EXERCISE OBJECTIVE >> Output the listing in full. Every line stays exactly as it is.

PROVIDED DATA >>
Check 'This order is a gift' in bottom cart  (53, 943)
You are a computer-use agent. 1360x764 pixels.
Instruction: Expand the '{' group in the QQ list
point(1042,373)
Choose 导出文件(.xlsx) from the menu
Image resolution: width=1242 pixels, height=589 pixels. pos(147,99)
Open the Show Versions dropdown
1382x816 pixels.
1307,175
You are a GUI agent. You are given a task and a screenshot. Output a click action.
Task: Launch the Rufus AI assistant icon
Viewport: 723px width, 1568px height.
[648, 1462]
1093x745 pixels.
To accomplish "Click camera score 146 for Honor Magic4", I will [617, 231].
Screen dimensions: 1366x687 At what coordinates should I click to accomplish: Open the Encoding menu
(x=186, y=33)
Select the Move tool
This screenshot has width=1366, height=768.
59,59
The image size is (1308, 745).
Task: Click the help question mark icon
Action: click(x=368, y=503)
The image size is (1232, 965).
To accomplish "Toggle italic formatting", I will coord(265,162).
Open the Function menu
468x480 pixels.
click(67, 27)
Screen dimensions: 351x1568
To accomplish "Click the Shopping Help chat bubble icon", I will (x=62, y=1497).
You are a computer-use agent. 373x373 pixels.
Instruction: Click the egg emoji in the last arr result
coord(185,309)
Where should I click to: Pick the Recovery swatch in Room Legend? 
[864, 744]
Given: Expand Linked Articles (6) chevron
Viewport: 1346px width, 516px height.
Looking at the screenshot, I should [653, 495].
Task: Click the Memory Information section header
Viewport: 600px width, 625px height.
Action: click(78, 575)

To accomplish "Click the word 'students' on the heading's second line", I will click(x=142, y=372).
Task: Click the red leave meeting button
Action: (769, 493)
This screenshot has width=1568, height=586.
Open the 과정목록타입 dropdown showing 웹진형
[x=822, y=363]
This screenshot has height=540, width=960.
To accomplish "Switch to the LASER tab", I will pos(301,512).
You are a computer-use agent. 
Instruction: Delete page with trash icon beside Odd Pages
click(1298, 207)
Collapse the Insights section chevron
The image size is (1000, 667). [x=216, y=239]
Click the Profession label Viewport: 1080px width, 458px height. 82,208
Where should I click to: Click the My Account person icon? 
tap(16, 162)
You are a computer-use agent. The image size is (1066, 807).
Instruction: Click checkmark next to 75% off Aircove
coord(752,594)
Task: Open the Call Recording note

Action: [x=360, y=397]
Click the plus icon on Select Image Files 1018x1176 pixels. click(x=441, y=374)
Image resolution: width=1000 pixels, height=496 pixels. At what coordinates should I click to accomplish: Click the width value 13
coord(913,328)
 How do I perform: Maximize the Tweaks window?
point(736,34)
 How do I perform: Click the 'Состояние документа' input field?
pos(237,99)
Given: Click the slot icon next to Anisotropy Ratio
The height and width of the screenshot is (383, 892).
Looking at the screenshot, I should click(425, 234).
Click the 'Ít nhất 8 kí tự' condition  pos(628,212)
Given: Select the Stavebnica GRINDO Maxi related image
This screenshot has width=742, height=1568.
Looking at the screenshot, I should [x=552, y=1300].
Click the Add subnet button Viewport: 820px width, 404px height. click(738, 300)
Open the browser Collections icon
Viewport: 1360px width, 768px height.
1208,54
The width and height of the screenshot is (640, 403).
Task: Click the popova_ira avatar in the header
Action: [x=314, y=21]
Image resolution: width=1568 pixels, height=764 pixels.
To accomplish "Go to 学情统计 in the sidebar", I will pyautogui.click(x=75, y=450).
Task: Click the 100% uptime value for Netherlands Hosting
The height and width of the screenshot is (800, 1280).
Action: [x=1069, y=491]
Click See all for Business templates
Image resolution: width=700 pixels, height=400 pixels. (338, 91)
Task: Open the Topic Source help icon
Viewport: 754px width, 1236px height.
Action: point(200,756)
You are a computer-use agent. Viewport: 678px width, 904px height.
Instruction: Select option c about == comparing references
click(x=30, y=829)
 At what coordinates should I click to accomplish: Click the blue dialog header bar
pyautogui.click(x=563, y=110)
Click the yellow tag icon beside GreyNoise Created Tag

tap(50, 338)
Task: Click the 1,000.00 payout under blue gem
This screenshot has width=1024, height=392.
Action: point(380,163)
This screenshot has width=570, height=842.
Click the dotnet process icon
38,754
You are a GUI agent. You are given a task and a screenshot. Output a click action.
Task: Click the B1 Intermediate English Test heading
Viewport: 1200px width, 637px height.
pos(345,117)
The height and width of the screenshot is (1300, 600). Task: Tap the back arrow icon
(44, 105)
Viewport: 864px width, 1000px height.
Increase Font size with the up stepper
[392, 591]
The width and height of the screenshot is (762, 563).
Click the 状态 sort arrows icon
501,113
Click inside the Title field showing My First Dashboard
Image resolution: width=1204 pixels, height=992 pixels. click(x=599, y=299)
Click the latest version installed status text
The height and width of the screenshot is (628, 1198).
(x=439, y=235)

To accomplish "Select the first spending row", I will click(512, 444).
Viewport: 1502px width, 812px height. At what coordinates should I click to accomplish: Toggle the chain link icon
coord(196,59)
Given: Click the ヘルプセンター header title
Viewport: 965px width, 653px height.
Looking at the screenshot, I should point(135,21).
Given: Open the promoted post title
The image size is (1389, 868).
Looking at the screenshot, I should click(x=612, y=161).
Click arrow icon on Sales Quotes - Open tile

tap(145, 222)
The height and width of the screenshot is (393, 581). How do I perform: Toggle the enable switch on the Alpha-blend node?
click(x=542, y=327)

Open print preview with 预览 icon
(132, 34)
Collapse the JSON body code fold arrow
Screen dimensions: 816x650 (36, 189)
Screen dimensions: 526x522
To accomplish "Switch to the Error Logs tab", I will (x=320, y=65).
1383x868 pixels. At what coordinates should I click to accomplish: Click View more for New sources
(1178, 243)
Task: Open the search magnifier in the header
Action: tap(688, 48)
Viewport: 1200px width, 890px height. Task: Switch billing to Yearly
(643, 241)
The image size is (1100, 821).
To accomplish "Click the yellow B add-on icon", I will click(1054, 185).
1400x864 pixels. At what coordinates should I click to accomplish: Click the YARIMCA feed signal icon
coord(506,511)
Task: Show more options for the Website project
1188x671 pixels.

SOLUTION TO THE PROBLEM >>
Check 'This order is a gift' in bottom cart  (53, 943)
You are a computer-use agent. 1360x764 pixels.
Instruction: Expand the '{' group in the QQ list
point(1042,373)
Choose 导出文件(.xlsx) from the menu
Image resolution: width=1242 pixels, height=589 pixels. pos(147,99)
Open the Show Versions dropdown
1382x816 pixels.
1307,175
You are a GUI agent. You are given a task and a screenshot. Output a click action.
Task: Launch the Rufus AI assistant icon
Viewport: 723px width, 1568px height.
[648, 1462]
1093x745 pixels.
To accomplish "Click camera score 146 for Honor Magic4", I will [617, 231].
Screen dimensions: 1366x687 At what coordinates should I click to accomplish: Open the Encoding menu
(x=186, y=33)
Select the Move tool
This screenshot has width=1366, height=768.
59,59
The image size is (1308, 745).
Task: Click the help question mark icon
Action: click(x=368, y=503)
The image size is (1232, 965).
To accomplish "Toggle italic formatting", I will coord(265,162).
Open the Function menu
468x480 pixels.
click(67, 27)
Screen dimensions: 351x1568
To accomplish "Click the Shopping Help chat bubble icon", I will (x=62, y=1497).
You are a computer-use agent. 373x373 pixels.
Instruction: Click the egg emoji in the last arr result
coord(185,309)
Where should I click to: Pick the Recovery swatch in Room Legend? 
[864, 744]
Given: Expand Linked Articles (6) chevron
Viewport: 1346px width, 516px height.
Looking at the screenshot, I should [653, 495].
Task: Click the Memory Information section header
Viewport: 600px width, 625px height.
Action: click(78, 575)

To accomplish "Click the word 'students' on the heading's second line", I will click(x=142, y=372).
Task: Click the red leave meeting button
Action: (769, 493)
This screenshot has width=1568, height=586.
Open the 과정목록타입 dropdown showing 웹진형
[x=822, y=363]
This screenshot has height=540, width=960.
To accomplish "Switch to the LASER tab", I will pos(301,512).
You are a computer-use agent. 
Instruction: Delete page with trash icon beside Odd Pages
click(1298, 207)
Collapse the Insights section chevron
The image size is (1000, 667). [x=216, y=239]
Click the Profession label Viewport: 1080px width, 458px height. 82,208
Where should I click to: Click the My Account person icon? 
tap(16, 162)
You are a computer-use agent. The image size is (1066, 807).
Instruction: Click checkmark next to 75% off Aircove
coord(752,594)
Task: Open the Call Recording note

Action: [x=360, y=397]
Click the plus icon on Select Image Files 1018x1176 pixels. click(x=441, y=374)
Image resolution: width=1000 pixels, height=496 pixels. At what coordinates should I click to accomplish: Click the width value 13
coord(913,328)
 How do I perform: Maximize the Tweaks window?
point(736,34)
 How do I perform: Click the 'Состояние документа' input field?
pos(237,99)
Given: Click the slot icon next to Anisotropy Ratio
The height and width of the screenshot is (383, 892).
Looking at the screenshot, I should click(425, 234).
Click the 'Ít nhất 8 kí tự' condition  pos(628,212)
Given: Select the Stavebnica GRINDO Maxi related image
This screenshot has width=742, height=1568.
Looking at the screenshot, I should [x=552, y=1300].
Click the Add subnet button Viewport: 820px width, 404px height. click(738, 300)
Open the browser Collections icon
Viewport: 1360px width, 768px height.
1208,54
The width and height of the screenshot is (640, 403).
Task: Click the popova_ira avatar in the header
Action: [x=314, y=21]
Image resolution: width=1568 pixels, height=764 pixels.
To accomplish "Go to 学情统计 in the sidebar", I will pyautogui.click(x=75, y=450).
Task: Click the 100% uptime value for Netherlands Hosting
The height and width of the screenshot is (800, 1280).
Action: [x=1069, y=491]
Click See all for Business templates
Image resolution: width=700 pixels, height=400 pixels. (338, 91)
Task: Open the Topic Source help icon
Viewport: 754px width, 1236px height.
Action: point(200,756)
You are a computer-use agent. Viewport: 678px width, 904px height.
Instruction: Select option c about == comparing references
click(x=30, y=829)
 At what coordinates should I click to accomplish: Click the blue dialog header bar
pyautogui.click(x=563, y=110)
Click the yellow tag icon beside GreyNoise Created Tag

tap(50, 338)
Task: Click the 1,000.00 payout under blue gem
This screenshot has width=1024, height=392.
Action: point(380,163)
This screenshot has width=570, height=842.
Click the dotnet process icon
38,754
You are a GUI agent. You are given a task and a screenshot. Output a click action.
Task: Click the B1 Intermediate English Test heading
Viewport: 1200px width, 637px height.
pos(345,117)
The height and width of the screenshot is (1300, 600). Task: Tap the back arrow icon
(44, 105)
Viewport: 864px width, 1000px height.
Increase Font size with the up stepper
[392, 591]
The width and height of the screenshot is (762, 563).
Click the 状态 sort arrows icon
501,113
Click inside the Title field showing My First Dashboard
Image resolution: width=1204 pixels, height=992 pixels. click(x=599, y=299)
Click the latest version installed status text
The height and width of the screenshot is (628, 1198).
(x=439, y=235)

To accomplish "Select the first spending row", I will click(512, 444).
Viewport: 1502px width, 812px height. At what coordinates should I click to accomplish: Toggle the chain link icon
coord(196,59)
Given: Click the ヘルプセンター header title
Viewport: 965px width, 653px height.
Looking at the screenshot, I should point(135,21).
Given: Open the promoted post title
The image size is (1389, 868).
Looking at the screenshot, I should click(x=612, y=161).
Click arrow icon on Sales Quotes - Open tile

tap(145, 222)
The height and width of the screenshot is (393, 581). How do I perform: Toggle the enable switch on the Alpha-blend node?
click(x=542, y=327)

Open print preview with 预览 icon
(132, 34)
Collapse the JSON body code fold arrow
Screen dimensions: 816x650 (36, 189)
Screen dimensions: 526x522
To accomplish "Switch to the Error Logs tab", I will (x=320, y=65).
1383x868 pixels. At what coordinates should I click to accomplish: Click View more for New sources
(1178, 243)
Task: Open the search magnifier in the header
Action: tap(688, 48)
Viewport: 1200px width, 890px height. Task: Switch billing to Yearly
(643, 241)
The image size is (1100, 821).
To accomplish "Click the yellow B add-on icon", I will click(1054, 185).
1400x864 pixels. At what coordinates should I click to accomplish: Click the YARIMCA feed signal icon
coord(506,511)
Task: Show more options for the Website project
1188x671 pixels.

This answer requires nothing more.